Exploring the Membrane Association Behavior of Beta-Amyloid Protein Using Multiscale MD Simulations

Interactions of beta-amyloid (A-beta) protein with lipid membranes have been linked to Alzheimer's disease (AD). At present, the mechanisms of A-beta/lipid interactions remain unclear. Using a multiscale molecular dynamics (MD) simulation technique, we have investigated the membrane-association behavior of A-beta in a lipid bilayer. The protein was initially in a gamma or alpha state and associated with the membrane surface. The protein in the gamma state was mostly in random coil. However, the protein in the alpha state comprised of alpha-helix and random coil structures and with the hydrophobic lipid insertion domain embedded in the lipid hydrocarbon region.
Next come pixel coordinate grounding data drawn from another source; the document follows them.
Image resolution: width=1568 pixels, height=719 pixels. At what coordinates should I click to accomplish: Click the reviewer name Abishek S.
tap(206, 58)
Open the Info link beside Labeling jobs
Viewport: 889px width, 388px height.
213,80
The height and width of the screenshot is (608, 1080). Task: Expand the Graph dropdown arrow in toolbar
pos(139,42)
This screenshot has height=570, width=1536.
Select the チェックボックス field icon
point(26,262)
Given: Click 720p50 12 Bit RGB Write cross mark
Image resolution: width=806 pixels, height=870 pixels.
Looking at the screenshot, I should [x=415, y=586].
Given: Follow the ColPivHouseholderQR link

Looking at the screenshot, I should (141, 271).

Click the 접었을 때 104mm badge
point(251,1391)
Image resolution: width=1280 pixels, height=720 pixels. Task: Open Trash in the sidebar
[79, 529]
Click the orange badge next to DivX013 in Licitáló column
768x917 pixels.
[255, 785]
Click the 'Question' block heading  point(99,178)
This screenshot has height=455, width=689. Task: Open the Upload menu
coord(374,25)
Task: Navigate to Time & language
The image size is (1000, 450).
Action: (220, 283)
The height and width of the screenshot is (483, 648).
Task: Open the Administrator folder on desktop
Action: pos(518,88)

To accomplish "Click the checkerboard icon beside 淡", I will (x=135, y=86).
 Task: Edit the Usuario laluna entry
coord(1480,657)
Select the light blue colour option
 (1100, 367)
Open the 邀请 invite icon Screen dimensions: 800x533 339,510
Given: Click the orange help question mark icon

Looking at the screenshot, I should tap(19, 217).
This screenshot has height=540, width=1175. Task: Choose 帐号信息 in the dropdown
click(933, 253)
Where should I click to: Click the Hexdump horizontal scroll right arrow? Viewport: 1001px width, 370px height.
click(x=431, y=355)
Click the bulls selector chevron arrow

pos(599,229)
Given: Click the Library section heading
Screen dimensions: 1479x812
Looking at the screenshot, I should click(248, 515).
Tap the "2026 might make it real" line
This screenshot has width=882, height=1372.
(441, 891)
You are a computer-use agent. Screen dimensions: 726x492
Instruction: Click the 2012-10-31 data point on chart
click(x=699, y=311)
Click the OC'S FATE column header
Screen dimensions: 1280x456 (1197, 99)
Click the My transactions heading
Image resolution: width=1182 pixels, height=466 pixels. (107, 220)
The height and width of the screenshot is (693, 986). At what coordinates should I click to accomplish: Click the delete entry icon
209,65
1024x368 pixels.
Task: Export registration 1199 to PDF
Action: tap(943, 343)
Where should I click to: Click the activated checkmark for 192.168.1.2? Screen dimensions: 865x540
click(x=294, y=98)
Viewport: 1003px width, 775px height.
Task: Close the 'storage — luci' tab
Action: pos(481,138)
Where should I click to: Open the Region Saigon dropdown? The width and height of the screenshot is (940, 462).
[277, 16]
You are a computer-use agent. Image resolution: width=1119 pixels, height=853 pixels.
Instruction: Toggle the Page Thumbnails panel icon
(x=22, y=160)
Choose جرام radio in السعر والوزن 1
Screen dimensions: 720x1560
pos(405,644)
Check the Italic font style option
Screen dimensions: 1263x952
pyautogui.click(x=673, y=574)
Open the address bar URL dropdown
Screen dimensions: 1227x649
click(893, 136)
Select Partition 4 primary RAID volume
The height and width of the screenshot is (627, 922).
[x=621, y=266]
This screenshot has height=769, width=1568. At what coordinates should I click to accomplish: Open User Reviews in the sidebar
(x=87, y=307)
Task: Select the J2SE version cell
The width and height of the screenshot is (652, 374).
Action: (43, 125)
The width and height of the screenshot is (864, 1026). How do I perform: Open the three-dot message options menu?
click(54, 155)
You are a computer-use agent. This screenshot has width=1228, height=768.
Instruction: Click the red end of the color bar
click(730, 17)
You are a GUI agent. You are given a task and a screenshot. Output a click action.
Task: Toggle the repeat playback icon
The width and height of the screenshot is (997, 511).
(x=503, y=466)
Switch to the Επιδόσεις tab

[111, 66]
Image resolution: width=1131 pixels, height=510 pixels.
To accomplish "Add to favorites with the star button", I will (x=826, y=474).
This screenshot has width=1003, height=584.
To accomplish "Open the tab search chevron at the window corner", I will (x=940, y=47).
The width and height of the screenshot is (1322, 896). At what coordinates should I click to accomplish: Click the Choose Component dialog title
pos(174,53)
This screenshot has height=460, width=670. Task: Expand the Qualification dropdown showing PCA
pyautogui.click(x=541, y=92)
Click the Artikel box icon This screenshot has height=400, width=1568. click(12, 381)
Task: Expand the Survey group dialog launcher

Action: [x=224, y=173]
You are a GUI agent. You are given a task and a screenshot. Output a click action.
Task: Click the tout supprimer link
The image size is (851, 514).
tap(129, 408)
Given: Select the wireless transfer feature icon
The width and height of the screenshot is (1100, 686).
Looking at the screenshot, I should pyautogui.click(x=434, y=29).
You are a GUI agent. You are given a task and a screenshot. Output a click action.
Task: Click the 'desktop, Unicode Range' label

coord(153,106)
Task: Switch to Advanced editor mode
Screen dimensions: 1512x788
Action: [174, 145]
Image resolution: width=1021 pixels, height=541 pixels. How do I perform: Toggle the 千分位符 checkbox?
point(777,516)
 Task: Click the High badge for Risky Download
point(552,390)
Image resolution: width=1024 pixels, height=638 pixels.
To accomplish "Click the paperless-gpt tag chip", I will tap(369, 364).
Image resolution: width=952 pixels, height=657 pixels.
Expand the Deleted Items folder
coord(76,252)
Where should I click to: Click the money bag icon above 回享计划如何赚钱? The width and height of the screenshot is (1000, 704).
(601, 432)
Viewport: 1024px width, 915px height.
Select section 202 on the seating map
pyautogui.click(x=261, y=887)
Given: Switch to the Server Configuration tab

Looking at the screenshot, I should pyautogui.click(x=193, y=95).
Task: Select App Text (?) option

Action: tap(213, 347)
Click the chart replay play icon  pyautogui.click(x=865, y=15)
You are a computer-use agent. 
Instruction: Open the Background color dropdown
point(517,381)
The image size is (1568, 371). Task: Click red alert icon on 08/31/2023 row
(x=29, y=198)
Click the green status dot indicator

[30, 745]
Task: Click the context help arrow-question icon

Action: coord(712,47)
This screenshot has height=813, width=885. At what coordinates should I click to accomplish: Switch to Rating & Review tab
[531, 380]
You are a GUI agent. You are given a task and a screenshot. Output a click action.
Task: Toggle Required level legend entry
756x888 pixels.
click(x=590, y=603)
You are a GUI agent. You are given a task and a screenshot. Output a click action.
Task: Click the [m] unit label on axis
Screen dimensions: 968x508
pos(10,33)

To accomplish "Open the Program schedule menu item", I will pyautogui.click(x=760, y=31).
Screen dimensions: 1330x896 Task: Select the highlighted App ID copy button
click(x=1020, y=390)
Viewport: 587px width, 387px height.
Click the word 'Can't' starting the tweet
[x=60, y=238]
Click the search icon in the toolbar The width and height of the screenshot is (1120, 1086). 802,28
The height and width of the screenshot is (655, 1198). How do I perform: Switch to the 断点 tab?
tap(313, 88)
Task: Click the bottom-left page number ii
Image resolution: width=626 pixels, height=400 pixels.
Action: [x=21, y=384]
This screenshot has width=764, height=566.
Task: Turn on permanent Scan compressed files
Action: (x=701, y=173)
Using a coarse-grained (CG) MD simulation, the gamma state detached from while the alpha state remained attached to the membrane. Applying a reverse mapping (CG to atomistic) procedure and a subsequent atomistic simulation, the alpha state still remained attached to the membrane. We propose that the association of the lipid insertion domain with the hydrocarbon region of the membrane is important to stabilize the membrane association behavior of A-beta. This membrane associate behavior might play a key role in the self-aggregation of A-beta on the 2D membrane surface that eventually lead to AD.